If state banks pull the lending plug to state owned textile enterprises they would have to shut down almost immediately. Therefore, these banks are forced to feed more credits or rollover existing loans to SOE textile firms to keep their heads above water hoping that such textile firms can repay their debts.
But some state run commercial banks in HCM City said that they had not totally turned their backs on SOE textile makers, however, they still live in the hope the indebted firms can repay debts so they feed in more smaller bridging loans to recoup the hundreds of billions of dong in loans that already have been rolled over two or three times.
A director of a state owned commercial bank in HCM City said that in the past two years, his bank had refused all borrowing applications by a Vinatex subsidiary. He added only when this SOE had repaid all outstanding debts worth about 15-16 billion dong would his bank consider new loans.
According to Nguyen Phuoc Thanh, director of Vietcombank-HCM City branch, total outstanding lending balance of textile SOEs amounted to over 300 billion dong. “We mainly finance textile subsidiaries of state textile corporations. We do not wish to extend loans for the garment industry because textile makers must spend large amounts for new machines and equipment which must be amortised which pushes up end-product textile prices, leaving difficulties in their exports. And we find that domestic products cannot compete with illegally imported textile products,” said Thanh.

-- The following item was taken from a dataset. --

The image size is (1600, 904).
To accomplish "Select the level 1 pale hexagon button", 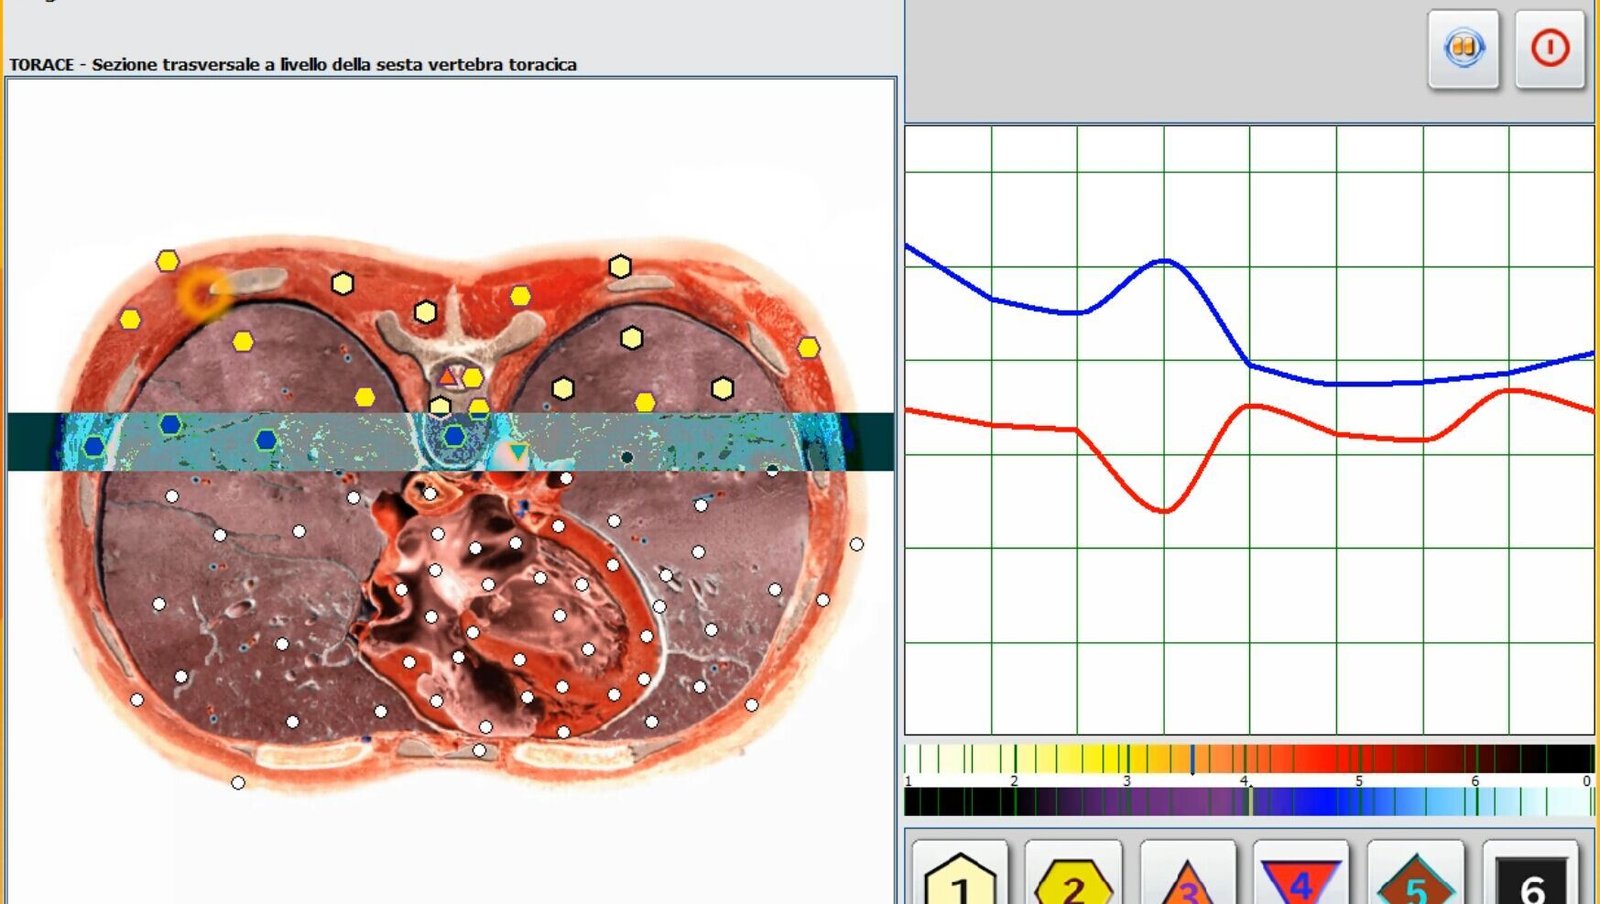I will 960,873.
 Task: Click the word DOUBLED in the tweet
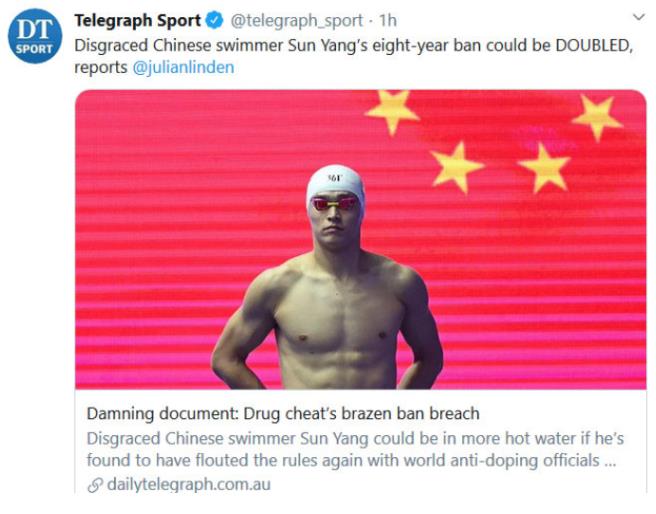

In the eyes of state banks, the garment sector accounts for a big export ratio of the country and creates jobs for tens of thousands of workers, however, nearly all state-owned textile makers are undercapitalised. In the last five years, in an effort to speed up growth, gradually reducing imports by using more domestic materials for textile manufacturing, and reducing intensive labour aspects by automating systems employed in making textiles, textile makers have rushed to import modern machines and equipment.
Without going into whether the machinery imported by SOEs was the best equipment available regarding quality and price of imported machines, what is notable is that nearly all equipment import spending was paid for by bank loans. That is not out of the ordinary, but many SOE textile makers had the lack of foresight to use short-term bank loans to buy machinery that can only be considered medium- to long-term investments. This lead to a cash flow imbalance at the SOEs who then defaulted on bank interest and principal on the short-term loans.
The problem of textile firms defaulting on state commercial bank loans is derived from poor debt repayment management and the full extent of debt exposure is never properly known because the SOEs often have outstanding loans scattered among different state banks and if properly tallied, the NPLs would far exceed the SOEs’ equity. The true value of these SOEs’ assets is also never truly know because most have huge stockpiles of the textiles on the books which don’t reflect true market value due to sub-standard quality or becoming obsolete once fashion tastes change in foreign markets. “We are willing to lend to textile firms if markets can be found for their products,” said a director of a bank.
In fact, the government has applied many a measure to help SOE textile business resolve their financial problems such as considerably extending amortisation periods on machinery assets by up to 10 to 15 years. Other more obscure sleight of hand tricks that dilute debt exposure on the books is that some SOEs were allowed to convert US dollar loans into dong loans at preferential forex rates. As for bank loans, the government also adjusted lending interest rate from commercial interest rates into preferential interest rates at one-third of the commercial prime rate, or bank loan interest was written off or forgiven, and loans rolled over numerous times without any interest repayments.
These measures obviously are just exacerbating the situation. SOE textile firms must come up with their own comprehensive business, and in the short term, the government has to determine whether to sustain, equitise, sell or write off debt SOE textile makers. If the government intends to nurture the SOE textile firms, how will the huge textile products in stock be handled?. If the government decides to equitise SOE textile makers, a realistic mechanism to deal with debts is also needed.
In general, state commercial banks now have a policy of not injecting any more capital into textile SOEs that are technically insolvent. So if that is the case, it is only a matter of time before they go under or need massive bailouts from the government, again.